We focus on the visual representations of death as well as mourning and commemoration practices in the wake of migrations, displacements, settlements and readjustments following epochal shifts, e.g. wars, socialism, colonialism, and their post-cursors, in communities left behind and receiving ones.

Long Abstract:

The panel invites discussion on the visual, spatial, and performative representations of death, mourning, and commemoration in public spaces. We specifically ask how public and private representations of death and recollections of life have shaped and been shaped by shifting landscapes, memory practices, or conceptualizations of what constitutes and delineates public space. By highlighting the term 'shifting', we encourage anthropologists to think about death and social memory in terms of both epochal and socio-political shifts within a diversity of geographic and historic contexts. How have migrations, displacements, settlements, and readjustments related to epochal and socio-political shifts such as wars, socialism, colonialism, and their post-cursors, affected the ways communities perform and visualize death?

Furthermore, through focusing on death, mourning, and commemoration practices, we hope to inspire further discussion about the complex historical and material legacies that accompany and linger after shifts.
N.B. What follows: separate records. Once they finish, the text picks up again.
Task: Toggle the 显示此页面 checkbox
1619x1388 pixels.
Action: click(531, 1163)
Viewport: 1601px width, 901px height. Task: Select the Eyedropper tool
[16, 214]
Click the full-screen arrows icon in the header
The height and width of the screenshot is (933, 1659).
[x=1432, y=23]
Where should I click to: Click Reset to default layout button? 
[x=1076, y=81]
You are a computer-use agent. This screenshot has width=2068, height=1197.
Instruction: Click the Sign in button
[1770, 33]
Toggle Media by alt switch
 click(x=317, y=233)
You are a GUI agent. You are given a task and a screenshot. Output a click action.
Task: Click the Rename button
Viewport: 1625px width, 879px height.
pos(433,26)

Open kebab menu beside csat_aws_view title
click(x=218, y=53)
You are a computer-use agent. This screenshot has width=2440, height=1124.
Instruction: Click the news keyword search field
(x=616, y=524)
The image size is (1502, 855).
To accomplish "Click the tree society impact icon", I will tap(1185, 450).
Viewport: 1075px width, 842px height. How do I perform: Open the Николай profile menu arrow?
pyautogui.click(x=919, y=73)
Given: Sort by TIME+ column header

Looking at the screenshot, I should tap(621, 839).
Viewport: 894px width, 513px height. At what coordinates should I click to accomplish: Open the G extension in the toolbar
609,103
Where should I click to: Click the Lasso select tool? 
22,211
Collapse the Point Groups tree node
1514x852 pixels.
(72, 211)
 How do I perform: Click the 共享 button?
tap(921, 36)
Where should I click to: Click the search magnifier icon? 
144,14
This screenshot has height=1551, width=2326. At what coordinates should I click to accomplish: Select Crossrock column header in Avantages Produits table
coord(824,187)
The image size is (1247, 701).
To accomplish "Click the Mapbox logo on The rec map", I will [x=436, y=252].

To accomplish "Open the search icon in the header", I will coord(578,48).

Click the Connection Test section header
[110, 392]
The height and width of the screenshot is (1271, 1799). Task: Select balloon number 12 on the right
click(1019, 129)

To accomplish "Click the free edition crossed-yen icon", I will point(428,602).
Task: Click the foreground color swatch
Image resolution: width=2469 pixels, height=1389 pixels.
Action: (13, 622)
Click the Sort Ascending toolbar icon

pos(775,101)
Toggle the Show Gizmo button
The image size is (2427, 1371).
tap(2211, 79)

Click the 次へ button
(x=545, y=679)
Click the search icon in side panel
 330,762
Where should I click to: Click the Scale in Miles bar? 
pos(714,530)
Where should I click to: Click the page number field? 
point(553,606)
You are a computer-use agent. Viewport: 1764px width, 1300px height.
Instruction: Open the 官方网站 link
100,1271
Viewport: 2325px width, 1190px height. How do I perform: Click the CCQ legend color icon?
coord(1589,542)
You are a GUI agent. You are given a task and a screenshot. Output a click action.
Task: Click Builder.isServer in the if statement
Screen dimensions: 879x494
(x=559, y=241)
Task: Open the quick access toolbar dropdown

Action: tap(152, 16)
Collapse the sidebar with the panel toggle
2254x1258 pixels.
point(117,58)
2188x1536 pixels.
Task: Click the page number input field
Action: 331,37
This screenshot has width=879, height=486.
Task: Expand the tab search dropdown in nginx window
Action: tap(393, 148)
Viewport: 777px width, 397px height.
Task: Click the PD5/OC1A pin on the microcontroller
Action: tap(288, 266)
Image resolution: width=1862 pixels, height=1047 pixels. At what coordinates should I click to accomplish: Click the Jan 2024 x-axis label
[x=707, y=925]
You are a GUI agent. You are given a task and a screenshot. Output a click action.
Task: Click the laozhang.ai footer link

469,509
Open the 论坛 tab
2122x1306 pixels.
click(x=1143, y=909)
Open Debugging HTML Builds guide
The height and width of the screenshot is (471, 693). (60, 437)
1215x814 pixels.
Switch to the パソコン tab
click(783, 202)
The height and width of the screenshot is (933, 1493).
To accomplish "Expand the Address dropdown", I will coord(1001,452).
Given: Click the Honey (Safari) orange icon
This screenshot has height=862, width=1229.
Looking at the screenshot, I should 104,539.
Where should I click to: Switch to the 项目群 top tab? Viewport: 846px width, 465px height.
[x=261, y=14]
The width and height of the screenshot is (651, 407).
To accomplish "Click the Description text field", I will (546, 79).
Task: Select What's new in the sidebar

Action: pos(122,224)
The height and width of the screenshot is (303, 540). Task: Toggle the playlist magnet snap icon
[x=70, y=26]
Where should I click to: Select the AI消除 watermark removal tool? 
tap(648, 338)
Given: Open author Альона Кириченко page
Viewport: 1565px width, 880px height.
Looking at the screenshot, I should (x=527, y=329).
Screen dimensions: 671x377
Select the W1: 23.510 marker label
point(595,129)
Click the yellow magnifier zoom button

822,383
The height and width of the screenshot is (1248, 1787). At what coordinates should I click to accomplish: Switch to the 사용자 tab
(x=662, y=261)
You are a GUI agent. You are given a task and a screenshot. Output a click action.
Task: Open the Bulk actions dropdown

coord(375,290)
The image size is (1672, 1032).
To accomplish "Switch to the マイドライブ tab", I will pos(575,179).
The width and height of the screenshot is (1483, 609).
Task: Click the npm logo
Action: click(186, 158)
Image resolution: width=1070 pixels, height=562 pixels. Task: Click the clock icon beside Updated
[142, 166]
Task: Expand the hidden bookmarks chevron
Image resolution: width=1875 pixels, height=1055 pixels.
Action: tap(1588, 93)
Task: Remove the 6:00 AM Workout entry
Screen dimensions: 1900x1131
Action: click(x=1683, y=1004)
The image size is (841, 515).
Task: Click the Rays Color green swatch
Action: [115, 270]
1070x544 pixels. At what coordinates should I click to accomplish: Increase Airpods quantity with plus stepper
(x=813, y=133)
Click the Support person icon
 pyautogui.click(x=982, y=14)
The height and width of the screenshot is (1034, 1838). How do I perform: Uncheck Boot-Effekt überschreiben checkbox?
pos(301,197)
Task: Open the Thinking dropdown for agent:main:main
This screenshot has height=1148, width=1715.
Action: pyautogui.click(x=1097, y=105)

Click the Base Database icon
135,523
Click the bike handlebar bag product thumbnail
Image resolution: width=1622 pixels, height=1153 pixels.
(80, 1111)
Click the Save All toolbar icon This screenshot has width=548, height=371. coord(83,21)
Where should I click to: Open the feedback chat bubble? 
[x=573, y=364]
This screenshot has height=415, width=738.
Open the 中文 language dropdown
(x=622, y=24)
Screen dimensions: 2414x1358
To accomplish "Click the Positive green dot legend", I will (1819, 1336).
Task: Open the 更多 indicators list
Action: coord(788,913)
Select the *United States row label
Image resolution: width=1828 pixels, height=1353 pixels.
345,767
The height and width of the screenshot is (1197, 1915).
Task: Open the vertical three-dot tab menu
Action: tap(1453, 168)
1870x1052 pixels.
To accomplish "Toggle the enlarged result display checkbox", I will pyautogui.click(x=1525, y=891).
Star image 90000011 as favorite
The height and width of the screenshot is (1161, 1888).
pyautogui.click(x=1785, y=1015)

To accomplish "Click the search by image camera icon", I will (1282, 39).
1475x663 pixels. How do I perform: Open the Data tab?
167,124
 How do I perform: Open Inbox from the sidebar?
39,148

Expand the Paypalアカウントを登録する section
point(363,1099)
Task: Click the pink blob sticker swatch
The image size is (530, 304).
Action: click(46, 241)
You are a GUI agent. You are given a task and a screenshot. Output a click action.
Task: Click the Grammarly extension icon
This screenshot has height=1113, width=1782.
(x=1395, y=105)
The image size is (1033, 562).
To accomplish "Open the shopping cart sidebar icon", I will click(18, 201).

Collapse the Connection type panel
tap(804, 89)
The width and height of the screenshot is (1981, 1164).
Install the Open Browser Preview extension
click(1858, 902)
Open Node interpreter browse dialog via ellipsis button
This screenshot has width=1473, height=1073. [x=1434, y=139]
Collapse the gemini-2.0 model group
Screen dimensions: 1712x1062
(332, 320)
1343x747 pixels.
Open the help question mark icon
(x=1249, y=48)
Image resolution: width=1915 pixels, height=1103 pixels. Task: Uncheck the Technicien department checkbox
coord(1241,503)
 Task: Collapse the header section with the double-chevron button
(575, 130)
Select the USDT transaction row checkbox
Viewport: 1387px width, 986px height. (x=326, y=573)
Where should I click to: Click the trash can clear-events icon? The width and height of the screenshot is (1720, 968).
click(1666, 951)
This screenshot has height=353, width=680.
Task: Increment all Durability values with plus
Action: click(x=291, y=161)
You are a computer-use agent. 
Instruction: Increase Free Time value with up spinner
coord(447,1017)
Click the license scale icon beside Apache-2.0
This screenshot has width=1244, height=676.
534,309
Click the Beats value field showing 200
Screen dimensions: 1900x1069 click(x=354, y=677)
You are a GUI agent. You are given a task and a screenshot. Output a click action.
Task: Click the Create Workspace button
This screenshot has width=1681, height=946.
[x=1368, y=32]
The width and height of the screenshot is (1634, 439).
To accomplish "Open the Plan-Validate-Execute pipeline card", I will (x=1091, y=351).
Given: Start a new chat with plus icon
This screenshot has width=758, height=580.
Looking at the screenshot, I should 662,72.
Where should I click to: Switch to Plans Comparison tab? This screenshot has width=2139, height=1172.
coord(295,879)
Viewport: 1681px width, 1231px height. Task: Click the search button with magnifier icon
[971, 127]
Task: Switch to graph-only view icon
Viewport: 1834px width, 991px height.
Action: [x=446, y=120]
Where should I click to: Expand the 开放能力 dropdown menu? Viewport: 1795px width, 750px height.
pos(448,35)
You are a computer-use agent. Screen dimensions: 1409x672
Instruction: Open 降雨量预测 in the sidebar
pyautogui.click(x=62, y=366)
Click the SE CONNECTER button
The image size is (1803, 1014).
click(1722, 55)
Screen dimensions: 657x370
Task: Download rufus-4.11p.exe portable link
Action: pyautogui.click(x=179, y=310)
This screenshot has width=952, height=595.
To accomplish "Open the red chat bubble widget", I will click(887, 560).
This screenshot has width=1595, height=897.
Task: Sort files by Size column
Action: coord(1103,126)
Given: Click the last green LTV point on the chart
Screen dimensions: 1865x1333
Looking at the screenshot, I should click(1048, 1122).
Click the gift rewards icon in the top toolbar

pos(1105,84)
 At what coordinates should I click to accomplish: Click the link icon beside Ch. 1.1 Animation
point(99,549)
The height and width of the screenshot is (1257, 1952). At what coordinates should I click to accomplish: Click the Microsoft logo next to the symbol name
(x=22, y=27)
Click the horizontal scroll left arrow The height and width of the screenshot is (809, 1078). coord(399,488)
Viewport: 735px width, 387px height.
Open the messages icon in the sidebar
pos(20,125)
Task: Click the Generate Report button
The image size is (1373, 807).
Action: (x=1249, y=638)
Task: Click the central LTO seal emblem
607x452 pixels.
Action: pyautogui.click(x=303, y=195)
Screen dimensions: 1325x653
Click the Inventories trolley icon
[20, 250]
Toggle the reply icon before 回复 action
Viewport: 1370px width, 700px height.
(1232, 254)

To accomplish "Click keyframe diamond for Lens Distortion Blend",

As the anthropologist Katherine Verdery (1999) has shown, exploring the literal movements of dead bodies in Eastern Europe in the early 1990s provided a unique opportunity to assess shifting regimes of time and space, e.g. from socialism to post-socialism in Eastern Europe. Visual representations and performances of death can provide a concrete way to ask how shifts happen; whom shifts affect; and how previous epochs, states, and their associated death practices remain or disappear? In other words, what can the anthropology of practices surrounding death tell us about the nature and persistence of shifts?